As he proved with Pi, Aronofsky is a very visceral film-maker, and here he pulls out all the stops to create a truly hypnotic experience. For example, he repeatedly shows us the various junkie ‘routines’ of cooking, shooting up, or of making coffee and popping pills, shot in close-up and edited together rapidly, with super-exaggerated sounds on the soundtrack. When added to Clint Mansell’s superb score, this has the intended effect of conveying the sudden rush the characters are experiencing, as indicated by the repeated shots of dilating eyeballs that end each montage.
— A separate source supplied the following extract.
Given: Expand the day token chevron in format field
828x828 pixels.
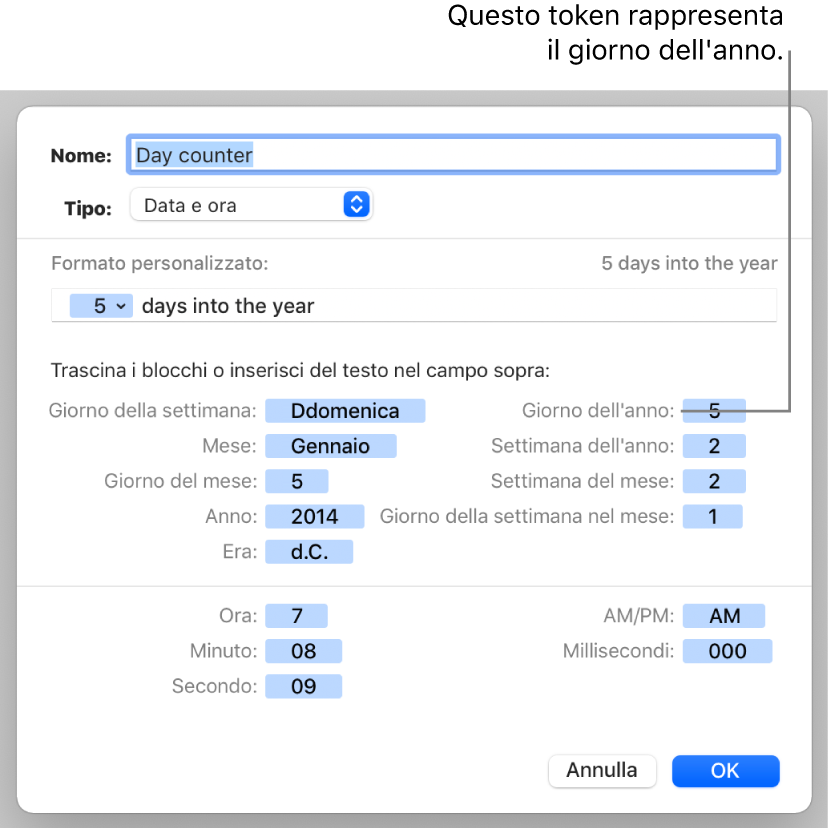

Similarly, Aronofsky’s final sequence, that repeatedly cuts between each character is nothing short of masterful, forcing you to look even as what’s onscreen becomes unbearable. Aronofsky also proves himself to be a great director of actors, coaxing career-best performances from all concerned. Neither Jennifer Connelly nor Jared Leto (to say nothing of Wayans) have done anything in the past to prepare you for their performances here, and they make you genuinely care for the characters.

However, the stand-out is Ellen Burstyn, who gives a haunted, heart-breaking performance as her sweet, somewhat naïve, lonely old woman gradually becomes a babbling lunatic, terrorised by her fridge (the film’s scariest, most surreal moment), and finally turning up at the studio in her dress, shrieking to be allowed on the show. To say what happens to the other characters would be unfair (and might put you off), but be warned: it isn’t pretty.

Nevertheless, the film demands to be seen for its sheer hypnotic power, and for Burstyn’s astonishing performance - if she doesn’t get an Oscar nomination, there is officially no justice. Highly recommended.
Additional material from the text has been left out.